WORK REQUEST.
Please reproduce the records, omitting nothing and changing nothing.

PROVIDED MATERIAL.
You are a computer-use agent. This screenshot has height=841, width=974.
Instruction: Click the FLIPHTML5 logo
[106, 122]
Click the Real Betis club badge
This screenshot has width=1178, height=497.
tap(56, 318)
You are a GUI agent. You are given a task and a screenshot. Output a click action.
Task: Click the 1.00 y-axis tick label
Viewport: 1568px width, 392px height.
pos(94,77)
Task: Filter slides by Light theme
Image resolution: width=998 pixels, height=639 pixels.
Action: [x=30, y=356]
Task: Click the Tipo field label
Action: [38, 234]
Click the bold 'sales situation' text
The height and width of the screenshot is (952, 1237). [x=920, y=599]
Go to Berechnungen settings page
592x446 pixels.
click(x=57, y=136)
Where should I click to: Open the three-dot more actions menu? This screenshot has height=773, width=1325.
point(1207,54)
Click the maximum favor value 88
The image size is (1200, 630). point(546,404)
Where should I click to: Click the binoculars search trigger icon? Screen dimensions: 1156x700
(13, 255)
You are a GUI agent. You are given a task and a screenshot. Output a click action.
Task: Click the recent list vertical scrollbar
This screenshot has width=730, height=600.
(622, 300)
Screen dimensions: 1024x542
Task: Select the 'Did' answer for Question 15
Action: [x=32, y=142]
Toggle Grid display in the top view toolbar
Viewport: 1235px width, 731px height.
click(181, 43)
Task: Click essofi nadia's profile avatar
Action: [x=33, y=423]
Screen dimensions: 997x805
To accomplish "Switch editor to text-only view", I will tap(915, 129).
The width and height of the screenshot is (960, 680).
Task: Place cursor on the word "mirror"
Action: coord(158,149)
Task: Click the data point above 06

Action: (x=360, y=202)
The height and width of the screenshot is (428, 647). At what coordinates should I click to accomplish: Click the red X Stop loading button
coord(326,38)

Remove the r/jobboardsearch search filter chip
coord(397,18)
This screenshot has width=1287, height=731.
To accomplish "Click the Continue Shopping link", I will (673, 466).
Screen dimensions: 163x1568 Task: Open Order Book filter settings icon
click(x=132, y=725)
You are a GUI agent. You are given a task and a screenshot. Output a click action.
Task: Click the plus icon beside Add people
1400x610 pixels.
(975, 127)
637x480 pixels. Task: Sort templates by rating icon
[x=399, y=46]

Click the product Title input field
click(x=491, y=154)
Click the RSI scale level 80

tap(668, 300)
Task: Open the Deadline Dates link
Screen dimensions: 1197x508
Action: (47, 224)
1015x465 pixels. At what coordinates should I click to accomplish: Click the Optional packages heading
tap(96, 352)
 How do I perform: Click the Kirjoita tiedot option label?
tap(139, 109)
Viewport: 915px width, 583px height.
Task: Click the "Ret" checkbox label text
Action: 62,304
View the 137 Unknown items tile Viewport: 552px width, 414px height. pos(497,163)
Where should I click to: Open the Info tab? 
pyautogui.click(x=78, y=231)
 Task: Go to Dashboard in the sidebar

TASK RESPONSE.
You are a computer-use agent. This screenshot has height=841, width=974.
Instruction: Click the FLIPHTML5 logo
[106, 122]
Click the Real Betis club badge
This screenshot has width=1178, height=497.
tap(56, 318)
You are a GUI agent. You are given a task and a screenshot. Output a click action.
Task: Click the 1.00 y-axis tick label
Viewport: 1568px width, 392px height.
pos(94,77)
Task: Filter slides by Light theme
Image resolution: width=998 pixels, height=639 pixels.
Action: [x=30, y=356]
Task: Click the Tipo field label
Action: [38, 234]
Click the bold 'sales situation' text
The height and width of the screenshot is (952, 1237). [x=920, y=599]
Go to Berechnungen settings page
592x446 pixels.
click(x=57, y=136)
Where should I click to: Open the three-dot more actions menu? This screenshot has height=773, width=1325.
point(1207,54)
Click the maximum favor value 88
The image size is (1200, 630). point(546,404)
Where should I click to: Click the binoculars search trigger icon? Screen dimensions: 1156x700
(13, 255)
You are a GUI agent. You are given a task and a screenshot. Output a click action.
Task: Click the recent list vertical scrollbar
This screenshot has width=730, height=600.
(622, 300)
Screen dimensions: 1024x542
Task: Select the 'Did' answer for Question 15
Action: [x=32, y=142]
Toggle Grid display in the top view toolbar
Viewport: 1235px width, 731px height.
click(181, 43)
Task: Click essofi nadia's profile avatar
Action: [x=33, y=423]
Screen dimensions: 997x805
To accomplish "Switch editor to text-only view", I will tap(915, 129).
The width and height of the screenshot is (960, 680).
Task: Place cursor on the word "mirror"
Action: coord(158,149)
Task: Click the data point above 06

Action: (x=360, y=202)
The height and width of the screenshot is (428, 647). At what coordinates should I click to accomplish: Click the red X Stop loading button
coord(326,38)

Remove the r/jobboardsearch search filter chip
coord(397,18)
This screenshot has width=1287, height=731.
To accomplish "Click the Continue Shopping link", I will (673, 466).
Screen dimensions: 163x1568 Task: Open Order Book filter settings icon
click(x=132, y=725)
You are a GUI agent. You are given a task and a screenshot. Output a click action.
Task: Click the plus icon beside Add people
1400x610 pixels.
(975, 127)
637x480 pixels. Task: Sort templates by rating icon
[x=399, y=46]

Click the product Title input field
click(x=491, y=154)
Click the RSI scale level 80

tap(668, 300)
Task: Open the Deadline Dates link
Screen dimensions: 1197x508
Action: (47, 224)
1015x465 pixels. At what coordinates should I click to accomplish: Click the Optional packages heading
tap(96, 352)
 How do I perform: Click the Kirjoita tiedot option label?
tap(139, 109)
Viewport: 915px width, 583px height.
Task: Click the "Ret" checkbox label text
Action: 62,304
View the 137 Unknown items tile Viewport: 552px width, 414px height. pos(497,163)
Where should I click to: Open the Info tab? 
pyautogui.click(x=78, y=231)
 Task: Go to Dashboard in the sidebar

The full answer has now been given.